Ahad 27 Feb 2022 16:30 WIB

Dosen Unpad Beberkan Latar Belakang Konflik Rusia-Ukrania

Meski serumpun, budaya menjadi akar pemicu perang Rusia-Ukraina.

Rep: M Fauzi Ridwan/ Red: Agus Yulianto
 Orang-orang memegang plakat menuntut diakhirinya perang Rusia-Ukraina.
Foto: EPA-EFE/RAHAT DAR
Orang-orang memegang plakat menuntut diakhirinya perang Rusia-Ukraina.

REPUBLIKA.CO.ID, BANDUNG -- Dosen Program Studi Sastra Rusia Universitas Padjadjaran (Unpad) Supian membeberkan latar belakang konflik yang terjadi antara Rusia dengan Ukraina. Konflik yang sudah berlangsung sejak 24 Februari ini konflik saudara sekandung sebab kedua negara berasal satu rumpun budaya yang sama yaitu Slavia Timur.

“Ini sangat disayangkan terjadi konflik kakak-adik. Hal ini bisa diredamkan dengan budayanya sendiri,” ungkap Supian seperti dikutip melalui laman unpad.co.id, Ahad (27/2/2022).

Dosen yang pernah tinggal 7 tahun di Kota Moskow dan Voronezh ini menyebut Rusia dan Ukraina seperti Indonesia dan Malaysia. Sehingga, secara karakter masyarakat dan bahasa kedua negara tersebut tidak jauh berbeda bahkan banyak warga NU Ukraina yang sehari-hari sekolah ataupun bekerja di Rusia.

"Dua di antaranya berasal dari Provinsi Donestk dan Luhansk, wilayah di Ukraina yang akhirnya diakui kedaulatannya oleh Rusia. Setiap akhir pekan, mereka mudik ke Ukraina," katanya. Meski serumpun, budaya menjadi akar pemicu perang Rusia-Ukraina.

Supian mengatakan, larangan penggunaan bahasa Rusia di sekolah Donestk dan Luhansk memicu lahirnya konflik tersebut. Padahal, bahasa Rusia menjadi bahasa sehari-hari yang digunakan di dua provinsi tersebut.

Selain itu, faktor ekonomi memperburuk masalah tersebut.

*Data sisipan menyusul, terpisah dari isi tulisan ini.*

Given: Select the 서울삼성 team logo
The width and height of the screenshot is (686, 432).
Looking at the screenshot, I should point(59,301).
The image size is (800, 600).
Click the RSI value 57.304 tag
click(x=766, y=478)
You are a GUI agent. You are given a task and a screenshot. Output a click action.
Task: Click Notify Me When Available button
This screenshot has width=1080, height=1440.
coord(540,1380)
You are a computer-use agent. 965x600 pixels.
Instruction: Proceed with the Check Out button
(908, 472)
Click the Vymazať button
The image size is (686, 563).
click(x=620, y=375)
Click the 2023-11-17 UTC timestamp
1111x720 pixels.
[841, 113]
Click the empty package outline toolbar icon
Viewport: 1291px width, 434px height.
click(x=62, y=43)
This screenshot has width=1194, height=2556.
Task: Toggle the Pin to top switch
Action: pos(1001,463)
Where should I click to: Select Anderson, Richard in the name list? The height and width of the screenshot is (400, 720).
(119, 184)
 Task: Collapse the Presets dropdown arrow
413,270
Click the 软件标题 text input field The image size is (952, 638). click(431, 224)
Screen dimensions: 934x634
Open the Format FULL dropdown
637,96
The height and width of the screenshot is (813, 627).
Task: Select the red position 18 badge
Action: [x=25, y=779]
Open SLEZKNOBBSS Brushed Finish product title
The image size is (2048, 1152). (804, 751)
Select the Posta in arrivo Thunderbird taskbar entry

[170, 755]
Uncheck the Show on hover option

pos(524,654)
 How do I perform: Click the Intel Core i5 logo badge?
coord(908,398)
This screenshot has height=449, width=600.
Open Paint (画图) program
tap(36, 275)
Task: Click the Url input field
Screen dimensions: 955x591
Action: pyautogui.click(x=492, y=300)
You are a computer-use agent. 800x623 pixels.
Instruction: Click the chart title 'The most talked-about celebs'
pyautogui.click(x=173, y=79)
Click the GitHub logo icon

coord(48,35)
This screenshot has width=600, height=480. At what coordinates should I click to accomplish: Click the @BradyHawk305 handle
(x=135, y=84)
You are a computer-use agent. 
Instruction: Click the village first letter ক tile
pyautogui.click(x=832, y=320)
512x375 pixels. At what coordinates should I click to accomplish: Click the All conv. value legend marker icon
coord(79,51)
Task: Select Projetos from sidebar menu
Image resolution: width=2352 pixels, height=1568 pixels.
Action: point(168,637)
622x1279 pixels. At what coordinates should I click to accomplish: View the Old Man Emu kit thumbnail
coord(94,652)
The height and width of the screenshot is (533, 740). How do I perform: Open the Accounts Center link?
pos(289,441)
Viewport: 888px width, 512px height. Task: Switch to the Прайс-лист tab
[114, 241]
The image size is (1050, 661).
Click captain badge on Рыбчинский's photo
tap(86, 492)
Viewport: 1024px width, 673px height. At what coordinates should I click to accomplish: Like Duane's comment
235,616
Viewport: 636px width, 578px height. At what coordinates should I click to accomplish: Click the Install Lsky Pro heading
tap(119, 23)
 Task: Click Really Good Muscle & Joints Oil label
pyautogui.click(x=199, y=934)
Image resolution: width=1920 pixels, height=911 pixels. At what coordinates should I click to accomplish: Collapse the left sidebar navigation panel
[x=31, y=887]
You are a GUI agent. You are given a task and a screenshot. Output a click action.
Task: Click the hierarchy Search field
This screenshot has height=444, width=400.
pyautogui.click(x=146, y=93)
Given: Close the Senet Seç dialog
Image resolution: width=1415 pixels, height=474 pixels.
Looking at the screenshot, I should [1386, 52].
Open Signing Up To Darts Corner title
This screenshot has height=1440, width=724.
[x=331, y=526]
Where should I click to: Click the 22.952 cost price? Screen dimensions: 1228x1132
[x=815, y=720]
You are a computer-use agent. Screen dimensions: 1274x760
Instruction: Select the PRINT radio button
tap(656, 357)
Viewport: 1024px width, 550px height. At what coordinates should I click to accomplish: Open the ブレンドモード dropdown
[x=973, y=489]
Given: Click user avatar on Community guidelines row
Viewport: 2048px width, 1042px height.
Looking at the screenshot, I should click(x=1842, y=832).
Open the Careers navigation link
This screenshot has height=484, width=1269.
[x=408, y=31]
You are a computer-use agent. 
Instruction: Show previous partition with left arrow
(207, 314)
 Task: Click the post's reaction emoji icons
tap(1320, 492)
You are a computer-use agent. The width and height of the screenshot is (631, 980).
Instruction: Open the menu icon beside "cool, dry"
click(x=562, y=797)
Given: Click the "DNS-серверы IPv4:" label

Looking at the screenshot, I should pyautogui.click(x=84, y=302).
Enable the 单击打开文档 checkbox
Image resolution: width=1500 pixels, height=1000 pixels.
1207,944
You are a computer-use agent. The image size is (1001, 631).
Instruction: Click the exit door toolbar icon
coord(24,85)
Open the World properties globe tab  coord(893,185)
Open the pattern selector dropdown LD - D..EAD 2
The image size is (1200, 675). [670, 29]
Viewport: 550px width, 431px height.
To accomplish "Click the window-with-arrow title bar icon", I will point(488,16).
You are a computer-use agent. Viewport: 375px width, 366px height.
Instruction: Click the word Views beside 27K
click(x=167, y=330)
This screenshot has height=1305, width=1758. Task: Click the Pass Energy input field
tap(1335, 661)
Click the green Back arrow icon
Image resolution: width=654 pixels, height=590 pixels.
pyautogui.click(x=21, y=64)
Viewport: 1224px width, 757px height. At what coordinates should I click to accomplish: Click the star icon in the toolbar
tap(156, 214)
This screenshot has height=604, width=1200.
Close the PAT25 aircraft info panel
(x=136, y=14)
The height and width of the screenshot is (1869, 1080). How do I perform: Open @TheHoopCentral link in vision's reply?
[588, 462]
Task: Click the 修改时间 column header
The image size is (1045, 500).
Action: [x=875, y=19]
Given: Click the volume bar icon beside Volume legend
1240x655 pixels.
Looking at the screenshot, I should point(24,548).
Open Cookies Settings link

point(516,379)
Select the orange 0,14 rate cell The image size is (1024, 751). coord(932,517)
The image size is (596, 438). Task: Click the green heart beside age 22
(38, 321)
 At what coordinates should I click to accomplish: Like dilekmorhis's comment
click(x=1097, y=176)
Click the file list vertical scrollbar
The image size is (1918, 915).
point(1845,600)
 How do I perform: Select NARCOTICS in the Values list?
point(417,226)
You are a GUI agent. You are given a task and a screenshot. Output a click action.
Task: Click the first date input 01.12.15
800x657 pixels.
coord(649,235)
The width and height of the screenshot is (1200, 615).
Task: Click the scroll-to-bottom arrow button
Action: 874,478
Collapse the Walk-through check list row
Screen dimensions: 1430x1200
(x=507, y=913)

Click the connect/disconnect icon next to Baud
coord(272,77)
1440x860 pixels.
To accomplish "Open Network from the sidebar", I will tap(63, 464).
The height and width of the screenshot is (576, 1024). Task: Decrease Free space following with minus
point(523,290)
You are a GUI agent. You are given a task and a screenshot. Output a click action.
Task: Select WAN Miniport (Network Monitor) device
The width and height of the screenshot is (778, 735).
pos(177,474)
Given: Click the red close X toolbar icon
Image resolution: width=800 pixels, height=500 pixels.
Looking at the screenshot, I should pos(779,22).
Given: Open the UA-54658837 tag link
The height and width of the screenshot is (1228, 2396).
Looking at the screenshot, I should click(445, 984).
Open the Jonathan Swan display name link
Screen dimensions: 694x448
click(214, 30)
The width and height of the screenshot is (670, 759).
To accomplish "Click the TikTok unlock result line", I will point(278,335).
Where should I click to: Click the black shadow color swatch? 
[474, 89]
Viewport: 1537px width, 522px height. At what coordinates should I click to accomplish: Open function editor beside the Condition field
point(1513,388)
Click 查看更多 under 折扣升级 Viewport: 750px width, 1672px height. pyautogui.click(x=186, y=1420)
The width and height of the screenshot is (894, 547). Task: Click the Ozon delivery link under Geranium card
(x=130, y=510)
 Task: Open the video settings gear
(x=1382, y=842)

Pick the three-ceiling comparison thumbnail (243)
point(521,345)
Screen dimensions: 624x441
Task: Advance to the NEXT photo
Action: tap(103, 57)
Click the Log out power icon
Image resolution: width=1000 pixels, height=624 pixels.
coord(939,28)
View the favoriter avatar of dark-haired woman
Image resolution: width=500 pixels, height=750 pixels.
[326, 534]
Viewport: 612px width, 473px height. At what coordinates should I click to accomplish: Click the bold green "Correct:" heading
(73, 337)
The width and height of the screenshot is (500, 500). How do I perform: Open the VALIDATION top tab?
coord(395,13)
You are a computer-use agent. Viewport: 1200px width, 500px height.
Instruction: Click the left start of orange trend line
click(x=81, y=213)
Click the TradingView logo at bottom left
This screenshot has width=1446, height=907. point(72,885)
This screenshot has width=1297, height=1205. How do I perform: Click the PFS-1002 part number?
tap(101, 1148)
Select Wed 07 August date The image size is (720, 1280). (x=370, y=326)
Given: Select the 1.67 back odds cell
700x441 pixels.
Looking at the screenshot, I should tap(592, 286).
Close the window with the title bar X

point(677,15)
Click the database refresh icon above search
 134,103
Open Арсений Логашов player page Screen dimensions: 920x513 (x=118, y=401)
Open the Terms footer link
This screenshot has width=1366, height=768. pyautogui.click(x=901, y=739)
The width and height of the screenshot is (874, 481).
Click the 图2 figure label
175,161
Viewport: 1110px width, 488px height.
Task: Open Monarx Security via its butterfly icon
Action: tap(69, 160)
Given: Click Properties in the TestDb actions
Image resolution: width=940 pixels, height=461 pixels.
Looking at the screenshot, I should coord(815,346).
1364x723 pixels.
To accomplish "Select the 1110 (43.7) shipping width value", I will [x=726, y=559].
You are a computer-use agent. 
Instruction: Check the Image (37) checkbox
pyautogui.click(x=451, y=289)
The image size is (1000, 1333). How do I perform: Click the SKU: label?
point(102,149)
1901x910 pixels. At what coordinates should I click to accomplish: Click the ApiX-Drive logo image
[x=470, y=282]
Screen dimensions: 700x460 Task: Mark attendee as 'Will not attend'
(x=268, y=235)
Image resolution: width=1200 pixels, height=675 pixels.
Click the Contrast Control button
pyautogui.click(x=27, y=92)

Sebagai negara bekas pecahan Uni Soviet, tingkat ekonomi Ukraina tidak semaju Rusia sehingga Ukraina membuka peluang investasi yang besar dari luar agar bisa mengatasi ketertinggalan di bidang ekonomi.

“Sedikit demi sedikit kemudian semua ingin seperti Amerika, kemudian masuk juga invasi Eropa Barat ke Ukraina,” katanya. Dia melanjutkan, secara budaya rumpun Slavia Timur sulit berbaur dengan rumpun Indo-Jerman Barat yang kemudian dikritik oleh Rusia.

“Jadi konflik ini murni lebih ke politik. Akar masyarakat Rusia dan Ukraina itu sangat kuat, dan mereka sama-sama menganut Ortodoks,” ungkapnya. 

Dia menilai, kemungkinan konflik Rusia dengan Ukraina akan berakhir di meja perundingan. Sejarah telah membuktikan bagaimana diplomat Uni Soviet mampu menghindarkan konflik perang nuklir pada 1962.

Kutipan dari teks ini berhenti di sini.